■ **Request**: Make a numbered list of the entries from the first line through the line that contains "coord(43,112)", with both ends included and blank lines left out.

■ **Supplied records**:
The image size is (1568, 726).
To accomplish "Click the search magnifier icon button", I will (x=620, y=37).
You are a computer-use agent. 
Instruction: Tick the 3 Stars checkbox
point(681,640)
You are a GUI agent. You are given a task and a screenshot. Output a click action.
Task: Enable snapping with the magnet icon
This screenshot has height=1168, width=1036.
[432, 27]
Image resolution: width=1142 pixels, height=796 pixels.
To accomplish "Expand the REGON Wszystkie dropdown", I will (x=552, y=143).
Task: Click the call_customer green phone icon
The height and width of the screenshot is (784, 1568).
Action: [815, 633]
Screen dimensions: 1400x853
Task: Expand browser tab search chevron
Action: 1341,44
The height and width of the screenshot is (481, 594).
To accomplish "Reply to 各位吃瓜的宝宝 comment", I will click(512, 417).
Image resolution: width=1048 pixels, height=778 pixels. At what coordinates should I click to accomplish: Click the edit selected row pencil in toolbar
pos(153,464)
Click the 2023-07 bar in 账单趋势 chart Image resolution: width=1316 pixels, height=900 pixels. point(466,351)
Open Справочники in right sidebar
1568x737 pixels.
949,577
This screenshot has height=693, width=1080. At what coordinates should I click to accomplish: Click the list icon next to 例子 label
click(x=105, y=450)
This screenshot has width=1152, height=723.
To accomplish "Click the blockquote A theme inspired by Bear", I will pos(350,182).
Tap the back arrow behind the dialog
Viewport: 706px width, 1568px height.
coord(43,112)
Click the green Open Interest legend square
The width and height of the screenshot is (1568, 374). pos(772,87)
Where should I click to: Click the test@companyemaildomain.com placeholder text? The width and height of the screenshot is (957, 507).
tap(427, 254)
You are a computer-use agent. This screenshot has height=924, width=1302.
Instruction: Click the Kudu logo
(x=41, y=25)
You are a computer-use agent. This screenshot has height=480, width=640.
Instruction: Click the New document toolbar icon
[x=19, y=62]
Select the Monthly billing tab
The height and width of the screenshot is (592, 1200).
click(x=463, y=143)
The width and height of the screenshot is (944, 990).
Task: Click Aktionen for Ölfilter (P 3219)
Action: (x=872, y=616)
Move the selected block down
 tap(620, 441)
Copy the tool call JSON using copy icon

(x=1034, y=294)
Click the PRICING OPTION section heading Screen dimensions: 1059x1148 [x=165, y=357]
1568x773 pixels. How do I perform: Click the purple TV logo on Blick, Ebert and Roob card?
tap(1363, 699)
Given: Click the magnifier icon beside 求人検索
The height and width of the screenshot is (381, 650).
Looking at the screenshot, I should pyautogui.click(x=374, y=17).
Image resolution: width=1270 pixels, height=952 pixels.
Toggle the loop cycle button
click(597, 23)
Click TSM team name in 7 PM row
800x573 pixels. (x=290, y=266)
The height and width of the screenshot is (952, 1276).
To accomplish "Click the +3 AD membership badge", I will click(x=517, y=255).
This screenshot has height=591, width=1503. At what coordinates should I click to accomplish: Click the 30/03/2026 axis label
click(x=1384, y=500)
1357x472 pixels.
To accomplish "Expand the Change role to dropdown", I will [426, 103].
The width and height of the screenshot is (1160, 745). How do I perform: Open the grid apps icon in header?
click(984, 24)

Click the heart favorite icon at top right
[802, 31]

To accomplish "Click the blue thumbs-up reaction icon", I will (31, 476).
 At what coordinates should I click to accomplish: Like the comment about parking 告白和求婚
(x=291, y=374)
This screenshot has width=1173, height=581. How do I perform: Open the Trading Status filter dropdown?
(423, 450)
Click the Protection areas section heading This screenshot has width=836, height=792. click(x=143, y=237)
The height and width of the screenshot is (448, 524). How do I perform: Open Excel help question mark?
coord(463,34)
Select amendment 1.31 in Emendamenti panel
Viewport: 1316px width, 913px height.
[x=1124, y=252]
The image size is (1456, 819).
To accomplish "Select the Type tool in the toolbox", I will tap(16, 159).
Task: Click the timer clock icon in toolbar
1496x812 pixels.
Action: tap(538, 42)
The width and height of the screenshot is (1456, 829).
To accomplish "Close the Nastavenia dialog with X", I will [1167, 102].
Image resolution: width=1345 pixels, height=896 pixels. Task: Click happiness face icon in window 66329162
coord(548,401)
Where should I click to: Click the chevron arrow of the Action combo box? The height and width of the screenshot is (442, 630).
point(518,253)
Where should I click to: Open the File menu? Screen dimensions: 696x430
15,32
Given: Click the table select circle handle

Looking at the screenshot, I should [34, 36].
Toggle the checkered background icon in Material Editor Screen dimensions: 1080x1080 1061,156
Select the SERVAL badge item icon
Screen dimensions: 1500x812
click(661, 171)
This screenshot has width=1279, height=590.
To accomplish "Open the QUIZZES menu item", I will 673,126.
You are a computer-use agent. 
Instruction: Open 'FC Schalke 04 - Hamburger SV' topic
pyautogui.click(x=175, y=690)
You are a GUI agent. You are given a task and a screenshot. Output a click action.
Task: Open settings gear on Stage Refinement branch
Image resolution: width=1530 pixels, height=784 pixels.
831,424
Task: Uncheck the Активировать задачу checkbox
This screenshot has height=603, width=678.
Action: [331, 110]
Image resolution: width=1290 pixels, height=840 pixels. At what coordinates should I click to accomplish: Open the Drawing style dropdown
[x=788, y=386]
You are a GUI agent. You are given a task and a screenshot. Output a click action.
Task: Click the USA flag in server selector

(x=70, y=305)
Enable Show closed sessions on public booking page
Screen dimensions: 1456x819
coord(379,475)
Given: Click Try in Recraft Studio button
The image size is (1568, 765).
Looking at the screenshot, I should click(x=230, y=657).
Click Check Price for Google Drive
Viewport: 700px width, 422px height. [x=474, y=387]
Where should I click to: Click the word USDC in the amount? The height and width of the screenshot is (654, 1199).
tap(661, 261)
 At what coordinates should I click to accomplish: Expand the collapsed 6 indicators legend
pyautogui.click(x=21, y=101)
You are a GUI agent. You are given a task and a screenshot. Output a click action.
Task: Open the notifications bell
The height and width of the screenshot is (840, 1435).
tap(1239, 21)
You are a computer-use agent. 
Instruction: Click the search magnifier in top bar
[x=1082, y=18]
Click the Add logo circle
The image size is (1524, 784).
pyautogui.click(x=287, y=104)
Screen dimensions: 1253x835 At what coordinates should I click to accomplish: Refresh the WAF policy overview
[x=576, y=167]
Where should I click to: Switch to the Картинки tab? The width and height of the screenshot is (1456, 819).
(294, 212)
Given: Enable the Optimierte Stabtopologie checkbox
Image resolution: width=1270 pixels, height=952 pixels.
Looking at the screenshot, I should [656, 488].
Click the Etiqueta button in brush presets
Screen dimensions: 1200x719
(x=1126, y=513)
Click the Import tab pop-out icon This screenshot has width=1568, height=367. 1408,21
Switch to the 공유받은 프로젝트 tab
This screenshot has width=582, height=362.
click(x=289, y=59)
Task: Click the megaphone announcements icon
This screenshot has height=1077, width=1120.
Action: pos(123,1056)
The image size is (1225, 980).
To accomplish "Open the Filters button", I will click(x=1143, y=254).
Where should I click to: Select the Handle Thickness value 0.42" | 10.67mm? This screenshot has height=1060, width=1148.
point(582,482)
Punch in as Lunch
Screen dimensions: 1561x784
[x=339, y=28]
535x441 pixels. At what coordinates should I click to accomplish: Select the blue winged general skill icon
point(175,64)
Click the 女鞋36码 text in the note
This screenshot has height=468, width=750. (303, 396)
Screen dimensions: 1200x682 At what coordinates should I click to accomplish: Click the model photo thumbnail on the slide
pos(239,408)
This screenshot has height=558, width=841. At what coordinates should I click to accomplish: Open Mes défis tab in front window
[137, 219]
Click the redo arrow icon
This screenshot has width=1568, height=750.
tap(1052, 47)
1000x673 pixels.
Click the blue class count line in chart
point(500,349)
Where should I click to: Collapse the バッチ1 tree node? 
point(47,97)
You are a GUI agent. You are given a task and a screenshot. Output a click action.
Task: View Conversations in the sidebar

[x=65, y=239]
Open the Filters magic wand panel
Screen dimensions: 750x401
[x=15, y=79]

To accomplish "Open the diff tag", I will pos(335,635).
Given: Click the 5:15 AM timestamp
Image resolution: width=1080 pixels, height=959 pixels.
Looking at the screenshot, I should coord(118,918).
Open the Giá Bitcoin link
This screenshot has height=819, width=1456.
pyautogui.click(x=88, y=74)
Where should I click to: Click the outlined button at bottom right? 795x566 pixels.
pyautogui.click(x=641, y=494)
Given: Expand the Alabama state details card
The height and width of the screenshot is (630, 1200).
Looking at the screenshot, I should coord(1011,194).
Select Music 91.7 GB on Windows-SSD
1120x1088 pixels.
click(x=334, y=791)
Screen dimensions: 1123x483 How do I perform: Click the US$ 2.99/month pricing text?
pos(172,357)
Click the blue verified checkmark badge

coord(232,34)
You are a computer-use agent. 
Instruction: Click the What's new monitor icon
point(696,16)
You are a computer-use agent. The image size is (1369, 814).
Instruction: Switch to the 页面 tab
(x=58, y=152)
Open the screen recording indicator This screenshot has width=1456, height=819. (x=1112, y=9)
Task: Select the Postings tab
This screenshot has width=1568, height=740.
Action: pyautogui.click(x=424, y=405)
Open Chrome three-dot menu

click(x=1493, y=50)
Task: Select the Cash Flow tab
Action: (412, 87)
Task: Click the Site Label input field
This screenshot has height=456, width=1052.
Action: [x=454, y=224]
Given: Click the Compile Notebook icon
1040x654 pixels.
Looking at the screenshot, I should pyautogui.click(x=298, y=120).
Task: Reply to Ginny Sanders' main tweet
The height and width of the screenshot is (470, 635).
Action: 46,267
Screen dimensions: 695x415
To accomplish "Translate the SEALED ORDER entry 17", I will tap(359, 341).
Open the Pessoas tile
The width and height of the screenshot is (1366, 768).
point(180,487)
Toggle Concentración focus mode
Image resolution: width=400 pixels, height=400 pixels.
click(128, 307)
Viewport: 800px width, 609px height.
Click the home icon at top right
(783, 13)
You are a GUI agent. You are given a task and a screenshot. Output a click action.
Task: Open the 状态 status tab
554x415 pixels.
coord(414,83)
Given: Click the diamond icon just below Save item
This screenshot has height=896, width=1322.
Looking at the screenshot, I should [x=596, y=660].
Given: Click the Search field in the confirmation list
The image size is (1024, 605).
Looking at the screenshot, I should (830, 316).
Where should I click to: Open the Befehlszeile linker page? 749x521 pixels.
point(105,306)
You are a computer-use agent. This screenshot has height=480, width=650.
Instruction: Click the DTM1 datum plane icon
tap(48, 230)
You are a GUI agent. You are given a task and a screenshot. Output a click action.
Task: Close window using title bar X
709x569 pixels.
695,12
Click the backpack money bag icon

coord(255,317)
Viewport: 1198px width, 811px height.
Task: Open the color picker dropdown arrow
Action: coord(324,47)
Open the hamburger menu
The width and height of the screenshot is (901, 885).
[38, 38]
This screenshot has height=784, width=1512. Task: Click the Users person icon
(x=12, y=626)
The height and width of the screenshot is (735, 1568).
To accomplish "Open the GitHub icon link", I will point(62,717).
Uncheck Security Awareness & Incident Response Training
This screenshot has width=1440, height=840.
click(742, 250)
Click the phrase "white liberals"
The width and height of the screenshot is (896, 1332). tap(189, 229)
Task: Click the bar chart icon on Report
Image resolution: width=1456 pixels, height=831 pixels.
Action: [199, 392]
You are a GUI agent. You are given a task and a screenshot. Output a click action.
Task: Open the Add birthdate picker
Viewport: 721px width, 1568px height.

■ **Answer to this problem**:
1. The image size is (1568, 726).
2. To accomplish "Click the search magnifier icon button", I will (x=620, y=37).
3. You are a computer-use agent. 
4. Instruction: Tick the 3 Stars checkbox
5. point(681,640)
6. You are a GUI agent. You are given a task and a screenshot. Output a click action.
7. Task: Enable snapping with the magnet icon
8. This screenshot has height=1168, width=1036.
9. [432, 27]
10. Image resolution: width=1142 pixels, height=796 pixels.
11. To accomplish "Expand the REGON Wszystkie dropdown", I will (x=552, y=143).
12. Task: Click the call_customer green phone icon
13. The height and width of the screenshot is (784, 1568).
14. Action: [815, 633]
15. Screen dimensions: 1400x853
16. Task: Expand browser tab search chevron
17. Action: 1341,44
18. The height and width of the screenshot is (481, 594).
19. To accomplish "Reply to 各位吃瓜的宝宝 comment", I will click(512, 417).
20. Image resolution: width=1048 pixels, height=778 pixels. At what coordinates should I click to accomplish: Click the edit selected row pencil in toolbar
21. pos(153,464)
22. Click the 2023-07 bar in 账单趋势 chart Image resolution: width=1316 pixels, height=900 pixels. point(466,351)
23. Open Справочники in right sidebar
24. 1568x737 pixels.
25. 949,577
26. This screenshot has height=693, width=1080. At what coordinates should I click to accomplish: Click the list icon next to 例子 label
27. click(x=105, y=450)
28. This screenshot has width=1152, height=723.
29. To accomplish "Click the blockquote A theme inspired by Bear", I will pos(350,182).
30. Tap the back arrow behind the dialog
31. Viewport: 706px width, 1568px height.
32. coord(43,112)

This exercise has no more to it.